**Your goal**
Please reproduce the rows below word for word.

* Start Entries supplied *

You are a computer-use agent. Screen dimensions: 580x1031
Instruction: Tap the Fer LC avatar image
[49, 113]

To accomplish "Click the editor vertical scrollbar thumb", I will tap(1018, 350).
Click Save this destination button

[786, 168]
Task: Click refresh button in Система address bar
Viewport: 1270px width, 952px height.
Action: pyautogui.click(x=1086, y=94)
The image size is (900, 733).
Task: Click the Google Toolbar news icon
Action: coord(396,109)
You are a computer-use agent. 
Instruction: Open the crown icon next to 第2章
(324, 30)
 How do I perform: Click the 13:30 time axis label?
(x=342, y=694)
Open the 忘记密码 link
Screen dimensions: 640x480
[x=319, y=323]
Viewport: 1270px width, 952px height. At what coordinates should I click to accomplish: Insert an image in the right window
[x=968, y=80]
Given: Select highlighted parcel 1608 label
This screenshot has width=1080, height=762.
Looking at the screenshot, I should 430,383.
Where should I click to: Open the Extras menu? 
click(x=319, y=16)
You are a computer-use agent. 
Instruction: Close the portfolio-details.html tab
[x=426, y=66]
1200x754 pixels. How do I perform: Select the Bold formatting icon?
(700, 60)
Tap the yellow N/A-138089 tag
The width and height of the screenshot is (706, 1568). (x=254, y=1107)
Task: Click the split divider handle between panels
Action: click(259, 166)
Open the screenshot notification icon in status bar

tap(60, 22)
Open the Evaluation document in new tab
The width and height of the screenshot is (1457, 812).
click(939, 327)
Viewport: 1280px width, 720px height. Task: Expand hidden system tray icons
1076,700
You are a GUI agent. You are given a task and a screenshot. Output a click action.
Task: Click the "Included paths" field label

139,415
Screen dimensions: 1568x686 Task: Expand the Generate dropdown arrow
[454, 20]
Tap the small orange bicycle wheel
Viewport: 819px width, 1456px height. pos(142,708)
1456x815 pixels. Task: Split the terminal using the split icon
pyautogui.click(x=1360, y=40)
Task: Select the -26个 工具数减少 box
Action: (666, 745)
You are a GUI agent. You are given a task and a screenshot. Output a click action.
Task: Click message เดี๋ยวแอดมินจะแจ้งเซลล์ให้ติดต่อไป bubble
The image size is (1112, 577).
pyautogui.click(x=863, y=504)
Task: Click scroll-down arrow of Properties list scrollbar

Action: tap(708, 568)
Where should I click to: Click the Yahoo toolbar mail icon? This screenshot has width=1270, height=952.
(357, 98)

* End Entries supplied *

**Answer for this exercise**
You are a computer-use agent. Screen dimensions: 580x1031
Instruction: Tap the Fer LC avatar image
[49, 113]

To accomplish "Click the editor vertical scrollbar thumb", I will tap(1018, 350).
Click Save this destination button

[786, 168]
Task: Click refresh button in Система address bar
Viewport: 1270px width, 952px height.
Action: pyautogui.click(x=1086, y=94)
The image size is (900, 733).
Task: Click the Google Toolbar news icon
Action: coord(396,109)
You are a computer-use agent. 
Instruction: Open the crown icon next to 第2章
(324, 30)
 How do I perform: Click the 13:30 time axis label?
(x=342, y=694)
Open the 忘记密码 link
Screen dimensions: 640x480
[x=319, y=323]
Viewport: 1270px width, 952px height. At what coordinates should I click to accomplish: Insert an image in the right window
[x=968, y=80]
Given: Select highlighted parcel 1608 label
This screenshot has width=1080, height=762.
Looking at the screenshot, I should 430,383.
Where should I click to: Open the Extras menu? 
click(x=319, y=16)
You are a computer-use agent. 
Instruction: Close the portfolio-details.html tab
[x=426, y=66]
1200x754 pixels. How do I perform: Select the Bold formatting icon?
(700, 60)
Tap the yellow N/A-138089 tag
The width and height of the screenshot is (706, 1568). (x=254, y=1107)
Task: Click the split divider handle between panels
Action: click(259, 166)
Open the screenshot notification icon in status bar

tap(60, 22)
Open the Evaluation document in new tab
The width and height of the screenshot is (1457, 812).
click(939, 327)
Viewport: 1280px width, 720px height. Task: Expand hidden system tray icons
1076,700
You are a GUI agent. You are given a task and a screenshot. Output a click action.
Task: Click the "Included paths" field label

139,415
Screen dimensions: 1568x686 Task: Expand the Generate dropdown arrow
[454, 20]
Tap the small orange bicycle wheel
Viewport: 819px width, 1456px height. pos(142,708)
1456x815 pixels. Task: Split the terminal using the split icon
pyautogui.click(x=1360, y=40)
Task: Select the -26个 工具数减少 box
Action: (666, 745)
You are a GUI agent. You are given a task and a screenshot. Output a click action.
Task: Click message เดี๋ยวแอดมินจะแจ้งเซลล์ให้ติดต่อไป bubble
The image size is (1112, 577).
pyautogui.click(x=863, y=504)
Task: Click scroll-down arrow of Properties list scrollbar

Action: tap(708, 568)
Where should I click to: Click the Yahoo toolbar mail icon? This screenshot has width=1270, height=952.
(357, 98)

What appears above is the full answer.